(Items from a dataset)

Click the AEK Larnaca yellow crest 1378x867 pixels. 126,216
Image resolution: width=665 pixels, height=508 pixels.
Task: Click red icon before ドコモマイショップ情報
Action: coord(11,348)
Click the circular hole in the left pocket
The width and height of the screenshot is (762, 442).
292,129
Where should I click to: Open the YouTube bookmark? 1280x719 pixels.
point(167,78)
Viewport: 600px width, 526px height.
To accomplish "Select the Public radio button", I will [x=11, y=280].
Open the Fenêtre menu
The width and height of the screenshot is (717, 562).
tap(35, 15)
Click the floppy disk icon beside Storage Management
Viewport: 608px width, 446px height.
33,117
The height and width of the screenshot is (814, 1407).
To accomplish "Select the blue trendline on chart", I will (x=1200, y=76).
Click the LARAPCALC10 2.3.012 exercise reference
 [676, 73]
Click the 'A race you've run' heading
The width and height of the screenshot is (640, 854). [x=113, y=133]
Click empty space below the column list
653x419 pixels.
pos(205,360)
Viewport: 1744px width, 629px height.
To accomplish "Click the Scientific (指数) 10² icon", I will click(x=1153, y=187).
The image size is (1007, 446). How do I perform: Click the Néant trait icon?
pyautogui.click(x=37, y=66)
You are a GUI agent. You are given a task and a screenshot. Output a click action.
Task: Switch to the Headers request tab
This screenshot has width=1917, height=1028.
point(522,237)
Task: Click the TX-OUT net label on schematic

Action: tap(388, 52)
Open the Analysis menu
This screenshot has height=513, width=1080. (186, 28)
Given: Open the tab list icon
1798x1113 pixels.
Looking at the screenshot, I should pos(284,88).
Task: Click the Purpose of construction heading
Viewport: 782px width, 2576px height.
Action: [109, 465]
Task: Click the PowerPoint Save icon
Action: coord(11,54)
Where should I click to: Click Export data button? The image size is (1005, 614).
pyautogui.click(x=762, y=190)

### WHAT TO PRODUCE:
Each line from the one containing "Task: Click the TX-OUT net label on schematic" through the final line of the records must be repeated exactly, with no line added or dropped.

### SOLUTION FOR THIS PROBLEM:
Task: Click the TX-OUT net label on schematic

Action: tap(388, 52)
Open the Analysis menu
This screenshot has height=513, width=1080. (186, 28)
Given: Open the tab list icon
1798x1113 pixels.
Looking at the screenshot, I should pos(284,88).
Task: Click the Purpose of construction heading
Viewport: 782px width, 2576px height.
Action: [109, 465]
Task: Click the PowerPoint Save icon
Action: coord(11,54)
Where should I click to: Click Export data button? The image size is (1005, 614).
pyautogui.click(x=762, y=190)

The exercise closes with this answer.